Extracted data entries
####################

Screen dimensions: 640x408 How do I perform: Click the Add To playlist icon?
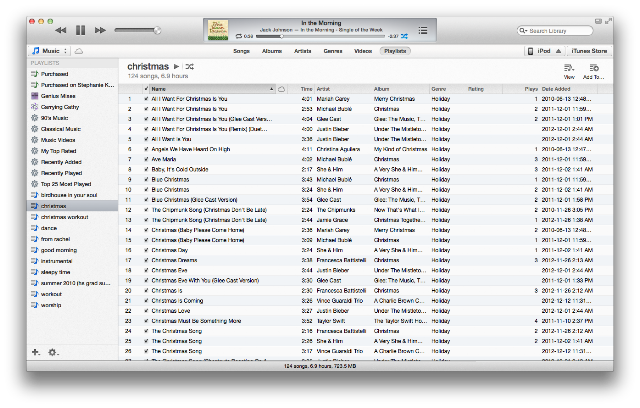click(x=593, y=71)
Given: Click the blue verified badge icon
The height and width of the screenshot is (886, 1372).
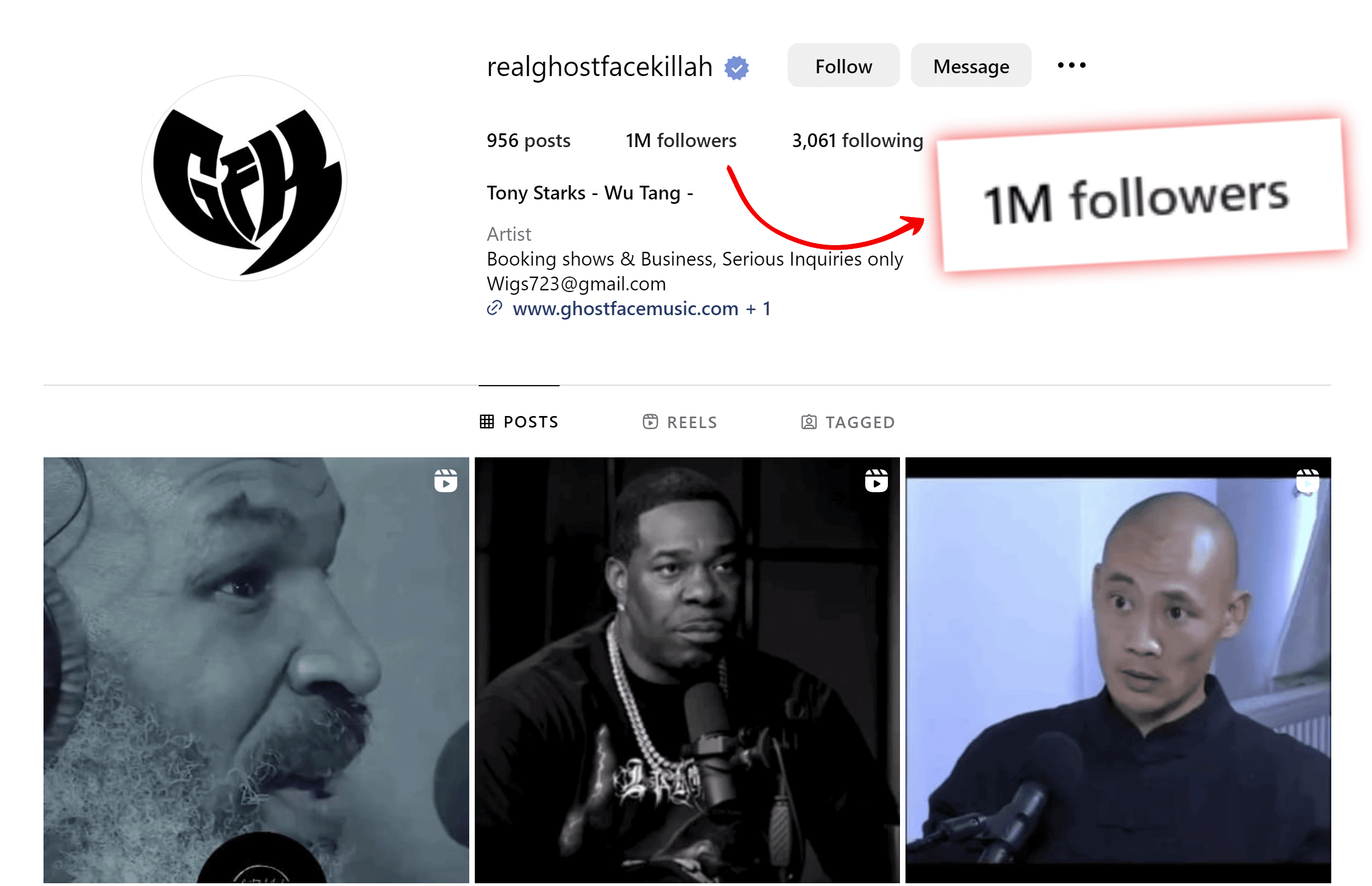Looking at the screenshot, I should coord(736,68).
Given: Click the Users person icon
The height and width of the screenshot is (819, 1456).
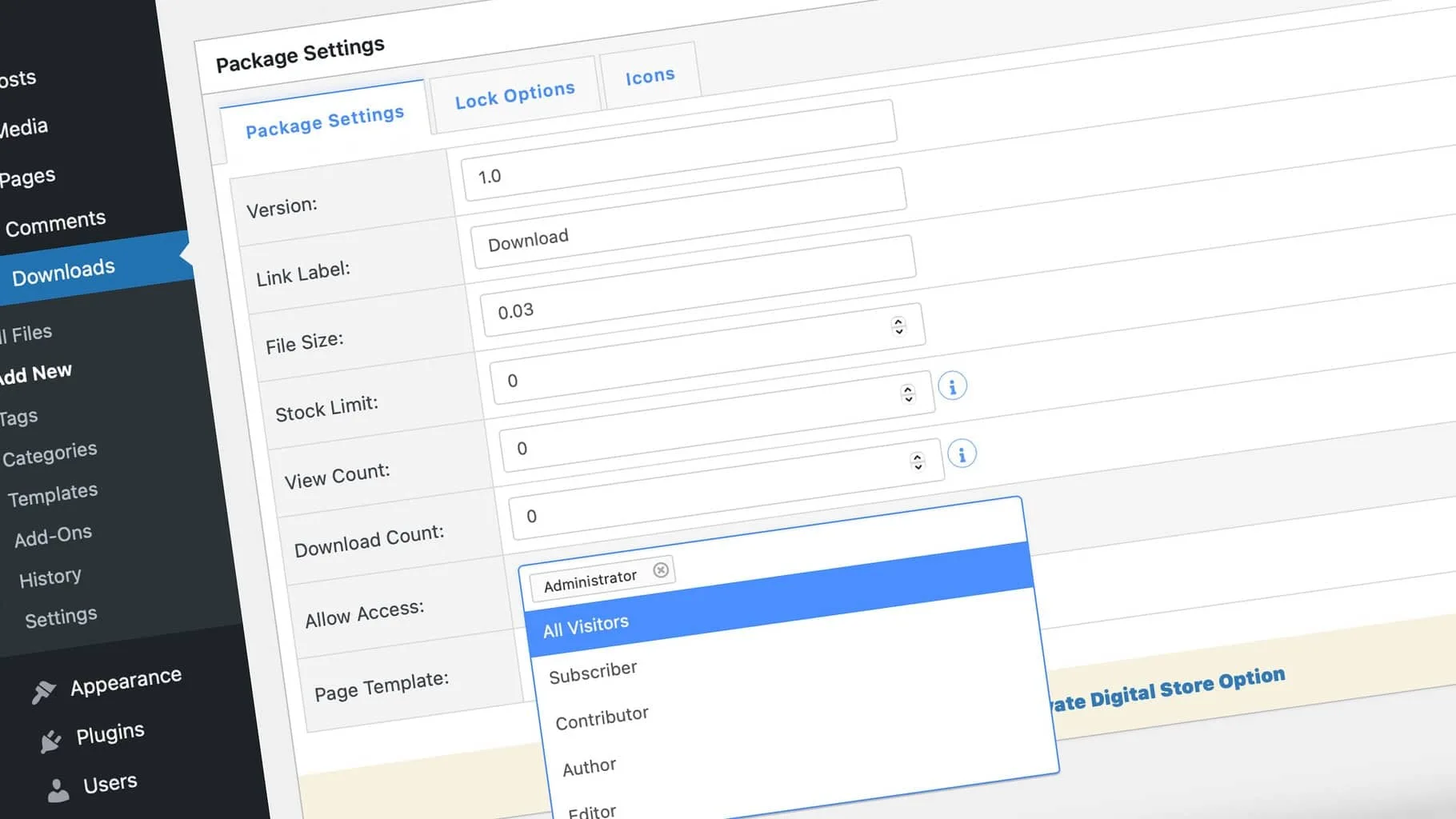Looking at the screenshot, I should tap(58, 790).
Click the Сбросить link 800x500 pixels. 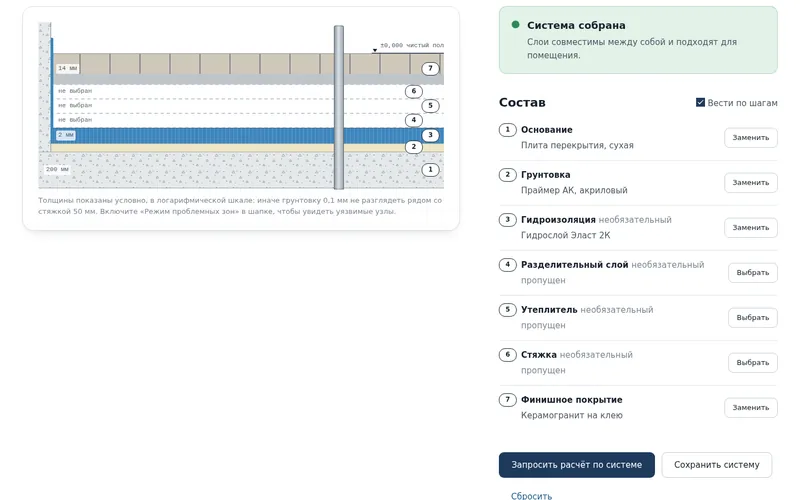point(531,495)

####################

REQUEST »
State how many of the lines above contain the word "height", counting only matches with the same upper and lower case. Reply with the number alone.

SOLVED PROBLEM »
2